FHe understood what Schama understands: that to understand the events of the past, you need to understand the background against which so many truly horrible people (not only in England, but everywhere) slugged it out to see who would own the power and the money. We had to read horribly dull accounts of gruesome battles---quoting a character from Jane Austen's Northanger Abbey now---"all the men so good for nothing and hardly any women." But in class, his lectures were well-written and well-told accounts of the lives of ordinary people (I still remember most of his lecture on day to day life during the Plague Years).
Simon Schama does it better than anyone. He brings to his accounts such energy and eloquence that you feel as if you were hearing the stories fresh and at first hand. "He gives the facts flesh and blood," Nick suggested. We were discussing how completely inadequate is the cliche "He brings it to life" is to convey to a person who isn't especially interested in learning the history of Britain why he or she should purchase this series and watch it from beginning to end----or, if not that, rent it from NetFlix or Blockbuster.
I consider the $75 Nick spent to buy this series to be among our best investments ever. It's a lot of fascination for the money and I imagine we'll be watching it again and again over the years. Tonight, having finished one hour's worth of Schama's series, I begged for another. "It's too late; we'll watch another tomorrow," said Nick. Nick is extremely fond of reading history and of watching documentaries, whereas I...am not.

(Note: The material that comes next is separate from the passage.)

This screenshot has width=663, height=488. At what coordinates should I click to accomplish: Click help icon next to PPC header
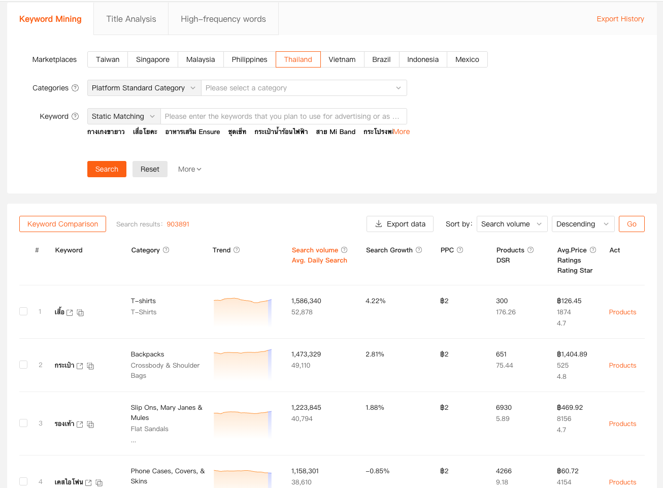tap(460, 250)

For me to remember names and dates, I need to have a reason to care. For me to care, I need to understand the context. I need to know what the great events meant in their time, other than a shift in power from one rich/greedy/self-serving/self-righteous bastard to another. I need to know what the bastards in question were hoping to accomplish and why (to the extent that the "why" can ever be known) they thought they had the right to try to accomplish it.
I need a sense of the huge world-changing issues that were hanging in the balance at the decisive moments. One of Schama's gifts is to make you see how those key moments evolved and to see the key events that evolved from them. Another is to provide some insight, to the extent such insight is possible, into the people who contrived to bring them about. E.g., what if King Richard II's trigger-happy mate hadn't lunged at big Wat Tyler on his little horse at the critical moment? What if Tyler had survived and the Peasant Rebellion had succeeded? The entire history of Britain, and therefore of the entire world, would have unfolded in an unimaginably different fashion.
Somehow, when Schama unfolds his verbal tapestries you get the odd glimpse of the other side, where everything is woven together and the ends are hanging loose; the blurrier side of reality that reflects not only what was, but what might have been; the roads not taken; the paths not pursued; the victories not won. In short: fascinating stuff, that will change the way you think and feel about History, considered as a subject, as a field, and as a pursuit.
To Simon Schama, then, our warmest thanks, and our hopes that he will inspire others in his field to teach events within their broader context and with equal energy and passion.